**問題**.
次の一覧を、各行を1つの文字列とするJSON配列に書き直せ。空行は含めないこと。

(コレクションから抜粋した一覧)
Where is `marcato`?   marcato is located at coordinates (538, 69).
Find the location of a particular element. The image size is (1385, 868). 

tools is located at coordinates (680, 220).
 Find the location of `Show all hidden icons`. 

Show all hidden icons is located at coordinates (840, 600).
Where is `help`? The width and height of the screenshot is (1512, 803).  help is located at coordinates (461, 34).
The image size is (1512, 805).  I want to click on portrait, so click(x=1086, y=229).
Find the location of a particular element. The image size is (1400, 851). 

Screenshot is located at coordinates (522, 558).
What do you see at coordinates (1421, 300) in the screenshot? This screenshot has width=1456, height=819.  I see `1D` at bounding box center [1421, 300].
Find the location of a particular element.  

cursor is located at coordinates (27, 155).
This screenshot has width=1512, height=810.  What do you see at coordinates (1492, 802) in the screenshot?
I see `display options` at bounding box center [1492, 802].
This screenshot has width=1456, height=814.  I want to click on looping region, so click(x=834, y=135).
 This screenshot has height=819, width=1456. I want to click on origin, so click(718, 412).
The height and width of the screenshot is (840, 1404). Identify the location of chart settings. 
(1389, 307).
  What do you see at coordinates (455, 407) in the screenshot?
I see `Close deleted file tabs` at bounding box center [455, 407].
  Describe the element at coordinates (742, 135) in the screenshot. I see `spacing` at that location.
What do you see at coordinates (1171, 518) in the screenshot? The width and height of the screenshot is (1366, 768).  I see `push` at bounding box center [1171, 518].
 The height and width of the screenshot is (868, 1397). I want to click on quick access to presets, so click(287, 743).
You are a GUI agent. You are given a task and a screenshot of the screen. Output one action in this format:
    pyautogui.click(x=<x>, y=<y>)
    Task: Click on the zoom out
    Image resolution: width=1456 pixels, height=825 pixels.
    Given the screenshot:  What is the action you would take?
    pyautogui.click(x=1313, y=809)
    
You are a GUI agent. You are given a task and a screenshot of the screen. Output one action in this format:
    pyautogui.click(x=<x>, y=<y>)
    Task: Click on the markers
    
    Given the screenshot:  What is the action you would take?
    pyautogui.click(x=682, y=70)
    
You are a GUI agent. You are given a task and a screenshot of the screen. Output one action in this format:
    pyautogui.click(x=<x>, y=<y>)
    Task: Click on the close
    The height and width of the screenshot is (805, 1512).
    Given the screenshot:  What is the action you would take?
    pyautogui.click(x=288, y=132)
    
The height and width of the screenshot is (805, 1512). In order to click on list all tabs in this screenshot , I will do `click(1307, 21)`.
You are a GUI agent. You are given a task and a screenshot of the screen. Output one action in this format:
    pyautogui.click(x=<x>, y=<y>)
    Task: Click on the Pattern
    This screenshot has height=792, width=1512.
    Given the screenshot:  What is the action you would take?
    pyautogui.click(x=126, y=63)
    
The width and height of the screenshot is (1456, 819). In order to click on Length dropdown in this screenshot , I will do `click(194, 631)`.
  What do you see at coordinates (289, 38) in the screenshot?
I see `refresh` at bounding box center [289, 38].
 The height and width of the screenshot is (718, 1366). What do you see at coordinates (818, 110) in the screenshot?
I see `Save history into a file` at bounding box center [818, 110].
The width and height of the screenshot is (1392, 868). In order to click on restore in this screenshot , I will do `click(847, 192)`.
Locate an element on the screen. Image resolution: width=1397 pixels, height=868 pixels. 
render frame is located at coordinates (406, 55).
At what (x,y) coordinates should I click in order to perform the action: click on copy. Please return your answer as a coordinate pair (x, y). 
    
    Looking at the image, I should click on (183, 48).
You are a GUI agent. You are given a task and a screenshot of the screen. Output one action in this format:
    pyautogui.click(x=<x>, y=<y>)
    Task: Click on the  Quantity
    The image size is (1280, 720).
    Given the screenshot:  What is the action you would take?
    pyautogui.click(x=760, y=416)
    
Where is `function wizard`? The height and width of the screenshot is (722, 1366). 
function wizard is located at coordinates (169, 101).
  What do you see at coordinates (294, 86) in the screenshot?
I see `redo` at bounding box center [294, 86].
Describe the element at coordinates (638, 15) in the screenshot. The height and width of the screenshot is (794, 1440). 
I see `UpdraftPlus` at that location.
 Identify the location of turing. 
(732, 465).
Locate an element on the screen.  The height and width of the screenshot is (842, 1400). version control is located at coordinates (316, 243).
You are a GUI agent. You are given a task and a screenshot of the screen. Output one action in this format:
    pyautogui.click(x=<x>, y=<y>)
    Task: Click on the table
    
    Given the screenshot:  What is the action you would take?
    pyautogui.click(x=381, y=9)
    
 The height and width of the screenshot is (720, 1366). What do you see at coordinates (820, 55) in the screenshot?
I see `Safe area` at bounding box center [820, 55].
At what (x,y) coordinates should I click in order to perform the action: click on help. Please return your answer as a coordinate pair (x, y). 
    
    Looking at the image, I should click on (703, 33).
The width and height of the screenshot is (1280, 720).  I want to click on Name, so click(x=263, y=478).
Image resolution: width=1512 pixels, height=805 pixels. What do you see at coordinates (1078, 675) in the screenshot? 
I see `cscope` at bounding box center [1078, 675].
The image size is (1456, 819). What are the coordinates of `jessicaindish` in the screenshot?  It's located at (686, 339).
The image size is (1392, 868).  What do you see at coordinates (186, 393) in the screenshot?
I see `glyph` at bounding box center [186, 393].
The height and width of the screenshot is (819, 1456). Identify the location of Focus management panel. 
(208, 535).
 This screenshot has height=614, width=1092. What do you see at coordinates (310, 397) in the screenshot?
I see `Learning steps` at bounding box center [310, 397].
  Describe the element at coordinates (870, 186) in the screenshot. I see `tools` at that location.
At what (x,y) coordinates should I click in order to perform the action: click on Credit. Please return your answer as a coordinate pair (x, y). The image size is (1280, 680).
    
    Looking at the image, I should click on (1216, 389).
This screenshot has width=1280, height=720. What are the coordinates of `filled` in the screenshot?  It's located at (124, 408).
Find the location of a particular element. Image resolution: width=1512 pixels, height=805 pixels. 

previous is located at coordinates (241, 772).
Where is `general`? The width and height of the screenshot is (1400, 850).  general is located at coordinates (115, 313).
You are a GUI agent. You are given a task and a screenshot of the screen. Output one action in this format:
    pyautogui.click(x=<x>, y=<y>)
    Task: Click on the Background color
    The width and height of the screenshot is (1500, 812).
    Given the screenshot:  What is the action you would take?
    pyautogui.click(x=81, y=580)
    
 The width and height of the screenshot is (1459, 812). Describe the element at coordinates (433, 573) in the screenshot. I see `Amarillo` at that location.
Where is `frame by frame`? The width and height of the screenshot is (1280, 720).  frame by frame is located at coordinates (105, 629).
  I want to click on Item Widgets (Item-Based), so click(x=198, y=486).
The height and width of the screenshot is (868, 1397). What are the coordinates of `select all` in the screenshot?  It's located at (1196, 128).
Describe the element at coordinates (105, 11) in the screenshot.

**出力結果**.
[
  "Where is `marcato`?   marcato is located at coordinates (538, 69).",
  "Find the location of a particular element. The image size is (1385, 868). ",
  "tools is located at coordinates (680, 220).",
  " Find the location of `Show all hidden icons`. ",
  "Show all hidden icons is located at coordinates (840, 600).",
  "Where is `help`? The width and height of the screenshot is (1512, 803).  help is located at coordinates (461, 34).",
  "The image size is (1512, 805).  I want to click on portrait, so click(x=1086, y=229).",
  "Find the location of a particular element. The image size is (1400, 851). ",
  "Screenshot is located at coordinates (522, 558).",
  "What do you see at coordinates (1421, 300) in the screenshot? This screenshot has width=1456, height=819.  I see `1D` at bounding box center [1421, 300].",
  "Find the location of a particular element.  ",
  "cursor is located at coordinates (27, 155).",
  "This screenshot has width=1512, height=810.  What do you see at coordinates (1492, 802) in the screenshot?",
  "I see `display options` at bounding box center [1492, 802].",
  "This screenshot has width=1456, height=814.  I want to click on looping region, so click(x=834, y=135).",
  " This screenshot has height=819, width=1456. I want to click on origin, so click(718, 412).",
  "The height and width of the screenshot is (840, 1404). Identify the location of chart settings. ",
  "(1389, 307).",
  "  What do you see at coordinates (455, 407) in the screenshot?",
  "I see `Close deleted file tabs` at bounding box center [455, 407].",
  "  Describe the element at coordinates (742, 135) in the screenshot. I see `spacing` at that location.",
  "What do you see at coordinates (1171, 518) in the screenshot? The width and height of the screenshot is (1366, 768).  I see `push` at bounding box center [1171, 518].",
  " The height and width of the screenshot is (868, 1397). I want to click on quick access to presets, so click(287, 743).",
  "You are a GUI agent. You are given a task and a screenshot of the screen. Output one action in this format:",
  "    pyautogui.click(x=<x>, y=<y>)",
  "    Task: Click on the zoom out",
  "    Image resolution: width=1456 pixels, height=825 pixels.",
  "    Given the screenshot:  What is the action you would take?",
  "    pyautogui.click(x=1313, y=809)",
  "You are a GUI agent. You are given a task and a screenshot of the screen. Output one action in this format:",
  "    pyautogui.click(x=<x>, y=<y>)",
  "    Task: Click on the markers",
  "    Given the screenshot:  What is the action you would take?",
  "    pyautogui.click(x=682, y=70)",
  "You are a GUI agent. You are given a task and a screenshot of the screen. Output one action in this format:",
  "    pyautogui.click(x=<x>, y=<y>)",
  "    Task: Click on the close",
  "    The height and width of the screenshot is (805, 1512).",
  "    Given the screenshot:  What is the action you would take?",
  "    pyautogui.click(x=288, y=132)",
  "The height and width of the screenshot is (805, 1512). In order to click on list all tabs in this screenshot , I will do `click(1307, 21)`.",
  "You are a GUI agent. You are given a task and a screenshot of the screen. Output one action in this format:",
  "    pyautogui.click(x=<x>, y=<y>)",
  "    Task: Click on the Pattern",
  "    This screenshot has height=792, width=1512.",
  "    Given the screenshot:  What is the action you would take?",
  "    pyautogui.click(x=126, y=63)",
  "The width and height of the screenshot is (1456, 819). In order to click on Length dropdown in this screenshot , I will do `click(194, 631)`.",
  "  What do you see at coordinates (289, 38) in the screenshot?",
  "I see `refresh` at bounding box center [289, 38].",
  " The height and width of the screenshot is (718, 1366). What do you see at coordinates (818, 110) in the screenshot?",
  "I see `Save history into a file` at bounding box center [818, 110].",
  "The width and height of the screenshot is (1392, 868). In order to click on restore in this screenshot , I will do `click(847, 192)`.",
  "Locate an element on the screen. Image resolution: width=1397 pixels, height=868 pixels. ",
  "render frame is located at coordinates (406, 55).",
  "At what (x,y) coordinates should I click in order to perform the action: click on copy. Please return your answer as a coordinate pair (x, y). ",
  "    Looking at the image, I should click on (183, 48).",
  "You are a GUI agent. You are given a task and a screenshot of the screen. Output one action in this format:",
  "    pyautogui.click(x=<x>, y=<y>)",
  "    Task: Click on the  Quantity",
  "    The image size is (1280, 720).",
  "    Given the screenshot:  What is the action you would take?",
  "    pyautogui.click(x=760, y=416)",
  "Where is `function wizard`? The height and width of the screenshot is (722, 1366). ",
  "function wizard is located at coordinates (169, 101).",
  "  What do you see at coordinates (294, 86) in the screenshot?",
  "I see `redo` at bounding box center [294, 86].",
  "Describe the element at coordinates (638, 15) in the screenshot. The height and width of the screenshot is (794, 1440). ",
  "I see `UpdraftPlus` at that location.",
  " Identify the location of turing. ",
  "(732, 465).",
  "Locate an element on the screen.  The height and width of the screenshot is (842, 1400). version control is located at coordinates (316, 243).",
  "You are a GUI agent. You are given a task and a screenshot of the screen. Output one action in this format:",
  "    pyautogui.click(x=<x>, y=<y>)",
  "    Task: Click on the table",
  "    Given the screenshot:  What is the action you would take?",
  "    pyautogui.click(x=381, y=9)",
  " The height and width of the screenshot is (720, 1366). What do you see at coordinates (820, 55) in the screenshot?",
  "I see `Safe area` at bounding box center [820, 55].",
  "At what (x,y) coordinates should I click in order to perform the action: click on help. Please return your answer as a coordinate pair (x, y). ",
  "    Looking at the image, I should click on (703, 33).",
  "The width and height of the screenshot is (1280, 720).  I want to click on Name, so click(x=263, y=478).",
  "Image resolution: width=1512 pixels, height=805 pixels. What do you see at coordinates (1078, 675) in the screenshot? ",
  "I see `cscope` at bounding box center [1078, 675].",
  "The image size is (1456, 819). What are the coordinates of `jessicaindish` in the screenshot?  It's located at (686, 339).",
  "The image size is (1392, 868).  What do you see at coordinates (186, 393) in the screenshot?",
  "I see `glyph` at bounding box center [186, 393].",
  "The height and width of the screenshot is (819, 1456). Identify the location of Focus management panel. ",
  "(208, 535).",
  " This screenshot has height=614, width=1092. What do you see at coordinates (310, 397) in the screenshot?",
  "I see `Learning steps` at bounding box center [310, 397].",
  "  Describe the element at coordinates (870, 186) in the screenshot. I see `tools` at that location.",
  "At what (x,y) coordinates should I click in order to perform the action: click on Credit. Please return your answer as a coordinate pair (x, y). The image size is (1280, 680).",
  "    Looking at the image, I should click on (1216, 389).",
  "This screenshot has width=1280, height=720. What are the coordinates of `filled` in the screenshot?  It's located at (124, 408).",
  "Find the location of a particular element. Image resolution: width=1512 pixels, height=805 pixels. ",
  "previous is located at coordinates (241, 772).",
  "Where is `general`? The width and height of the screenshot is (1400, 850).  general is located at coordinates (115, 313).",
  "You are a GUI agent. You are given a task and a screenshot of the screen. Output one action in this format:",
  "    pyautogui.click(x=<x>, y=<y>)",
  "    Task: Click on the Background color",
  "    The width and height of the screenshot is (1500, 812).",
  "    Given the screenshot:  What is the action you would take?",
  "    pyautogui.click(x=81, y=580)",
  " The width and height of the screenshot is (1459, 812). Describe the element at coordinates (433, 573) in the screenshot. I see `Amarillo` at that location.",
  "Where is `frame by frame`? The width and height of the screenshot is (1280, 720).  frame by frame is located at coordinates (105, 629).",
  "  I want to click on Item Widgets (Item-Based), so click(x=198, y=486).",
  "The height and width of the screenshot is (868, 1397). What are the coordinates of `select all` in the screenshot?  It's located at (1196, 128).",
  "Describe the element at coordinates (105, 11) in the screenshot."
]